Only existing experts, such as qualified data scientists and business analysts, receive regular data upskilling. Employees that lack formal data training are increasingly operating in the dark – further overloading at-capacity data science teams.
With so many workers excluded from data training, the region is primed for a data ethics disaster. Workers are now gravitating towards informal mentoring (39 per cent) and informal user groups (24 per cent) to train, increasing the risk of unintentional bias creeping into algorithms and models.
Moreover, a third of MEA business leaders surveyed said that solving this challenge is someone elses problem, indicating these issues will linger for some time.
The research further highlights that data scientists spend a disproportionate amount of their time each week on tasks that could be completed by workers with less advanced skillsets using automation technology, and are stuck in a continuous loop of day-to-day tasks.

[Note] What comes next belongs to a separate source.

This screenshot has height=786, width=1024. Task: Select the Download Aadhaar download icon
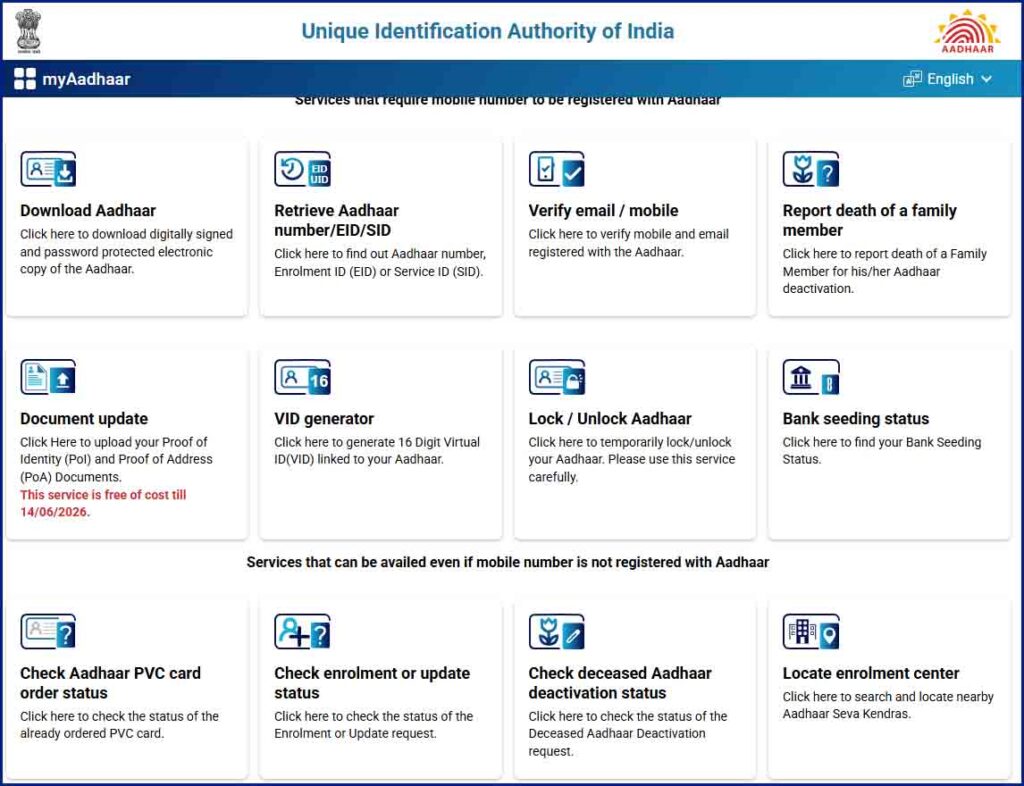pyautogui.click(x=46, y=169)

Findings show that:
- 27 per cent of data scientists spend at least nine hours each week on basic data tasks such as cleansing, blending, and shaping
- 14 per cent of the data scientists surveyed spend at least 30 hours on the same tasks
- 54 per cent of these data scientists say their business is “not making full use of the data”, and 49 per cent say that employees are “lacking the lata literacy skills needed to meet today’s business challenges
"Big data needs context and human intelligence when applied to AI," says Alan Jacobson, chief data and analytic officer at Alteryx. "What we now see is an AI ethics conundrum. If not driven by data science, unintentional data biases can creep in, leading to perpetuated discriminatory practices, as well as inaccurate and inconsistent AI models.”